L’iniziativa del governo italiano per affrontare le ristrutturazioni di Banca Marche, CariChieti, CariFerrara e Banca Etruria ha valicato, come facilmente prevedibile, i confini nazionali arrivando anche sulle pagine del Financial Times. Il quotidiano della City ha sottolineato che una delle due linee di credito a servizio del fondo di “salvataggio” è garantita dalla Cassa depositi e prestiti e immediatamente dopo ha citato un professore della New York University secondo cui “la Cdp in Italia è usata come un meccanismo per coprire l’intervento del governo”. Insomma, l’Italia si starebbe distinguendo nuovamente e in negativo per il salvataggio di alcune sue banche con un intervento che sa di aiuto di Stato e con cui si coprono le magagne del sistema bancario. Sarebbe veramente incredibile se la lettura di quanto sta avvenendo oggi in Italia avvenisse dimenticando completamente quello che è avvenuto praticamente in ogni parte del globo, ma non in Italia, dalla crisi del 2008 a oggi.
È una fortunata coincidenza che aiuta a mettere tutto nella giusta prospettiva che queste notizie si leggano proprio una settimana dopo dal ritorno sul mercato di Abn Amro. La quotazione di Abn Amro avvenuta settimana scorsa è la più grande Ipo di una banca europea dall’inizio della crisi finanziaria del 2007/2008. A incassare i proventi della quotazione sul mercato è il governo olandese che era stato costretto a nazionalizzare la banca nel 2008. Abn Amro, coincidenza ancora più curiosa, è la banca che nel 2006 comprò Antonveneta, poi finita in Santander e poi pagata a carissimo prezzo da Montepaschi in un’acquisizione che molto probabilmente ha tanto a che fare con i problemi che la banca toscana ha avuto negli ultimi anni. La quotazione di Abn Amro, dicevamo, ci ricorda quanto gli stati europei e non solo siano stati presenti nel salvataggio di molte banche negli ultimi anni.
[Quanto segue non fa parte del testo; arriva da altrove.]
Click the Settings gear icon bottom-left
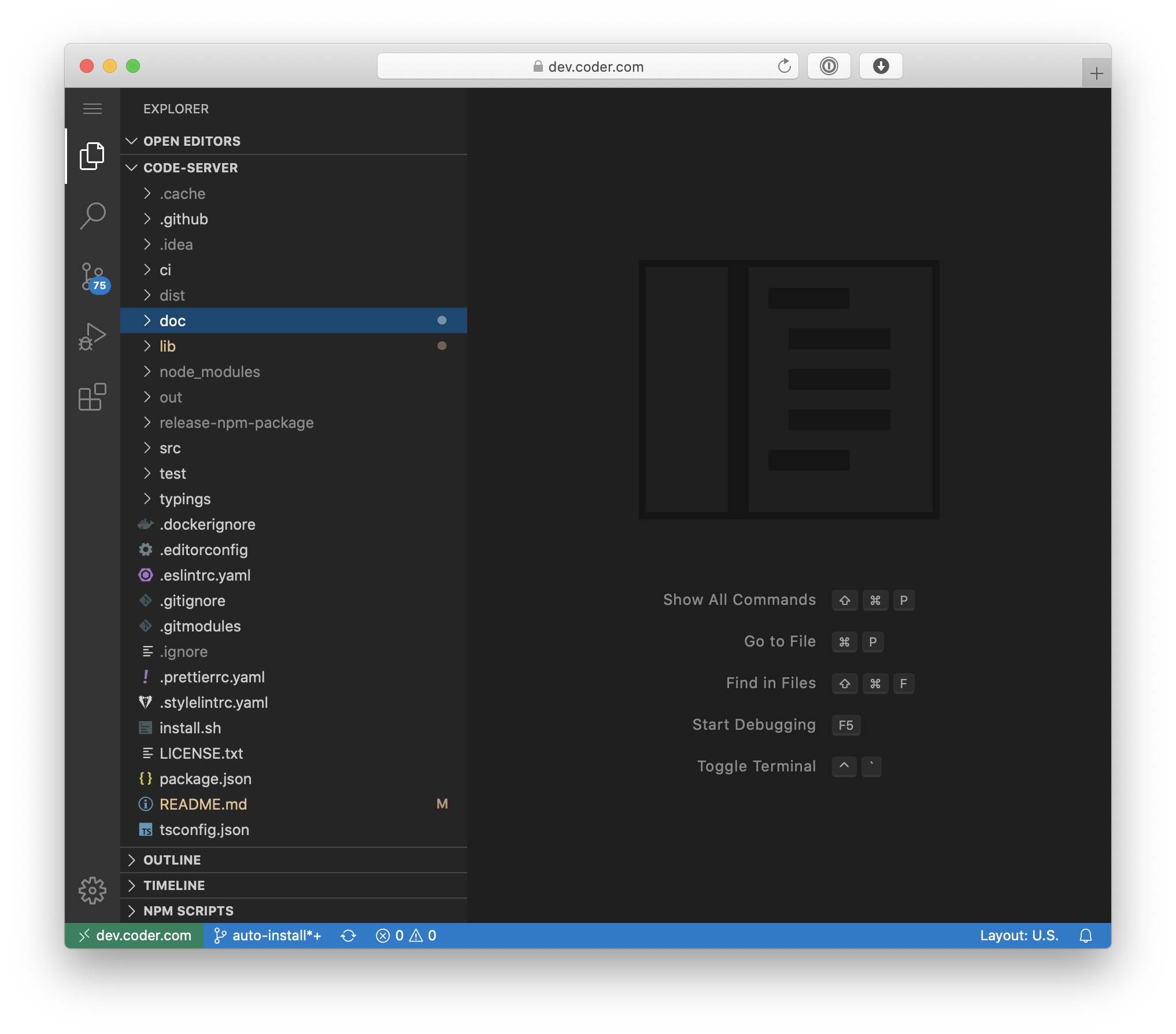tap(91, 889)
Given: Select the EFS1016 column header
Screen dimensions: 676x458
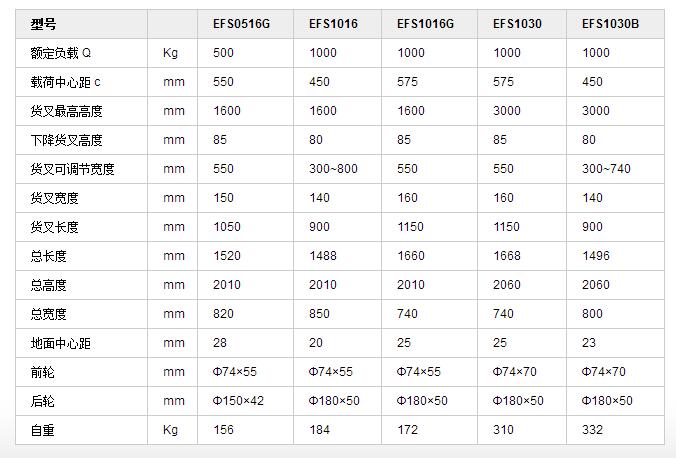Looking at the screenshot, I should tap(333, 24).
Ricordiamo per esempio – e siamo sicuri di dimenticare molti episodi – la statalizzazione di Northern Rock e quella di Royal Bank of Scotland. In questo secondo caso la banca passava per perdite per decine di miliardi di sterline, mentre continuava a pagare bonus, per poi finire tra le braccia del governo inglese. A questi episodi si potrebbero aggiungere gli interventi di “sistema” fatti in Spagna. Ricordiamo anche gli ingentissimi, 100 miliardi di euro, aiuti del governo tedesco alla tedesca Hypo Re finiti con la nazionalizzazione oppure il salvataggio di Commerzbank che ha ancora oggi come azionista principale il governo tedesco.
Potremmo continuare passando dall’altra sponda dell’Oceano citando gli interventi statali a favore delle mitiche Freddie Mac e Fannie Mae. Un’analisi anche sommaria della storia bancaria europea degli ultimi dieci anni dimostra che l’intervento statale a supporto delle banche nazionali è una regola e non l’eccezione e che in questa storia si è letta più volte la parola statalizzazione.
In questo scenario, la garanzia della Cassa depositi e prestiti è praticamente meno di un’aspirina in un mondo dove si sono viste cure da cavallo. Non dovrebbe essere quindi esserci posto per particolari sensi di colpa o complessi di inferiorità. C’è invece spazio per il rammarico di non aver saputo sfruttare un’ampissima finestra in cui il resto d’Europa ristrutturava a spese dei contribuenti il sistema bancario senza praticamente alcun ritegno. Se la finestra come pare si sta per chiudere, sempre ammesso che non si sia già chiusa, si dovrebbe solo osare di più per mettere il sistema bancario in quanto tale in condizione di supportare la crescita o eventualmente reggere un’altra crisi.
Le critiche dei giornali in inglese, o in tedesco, lasciano davvero il tempo che trovano e nessun “governo” è nella posizione di poter dare lezioni di “mercato”, soprattutto se ancora pesantissimamente e direttamente implicato nella gestione di banche e società finanziarie.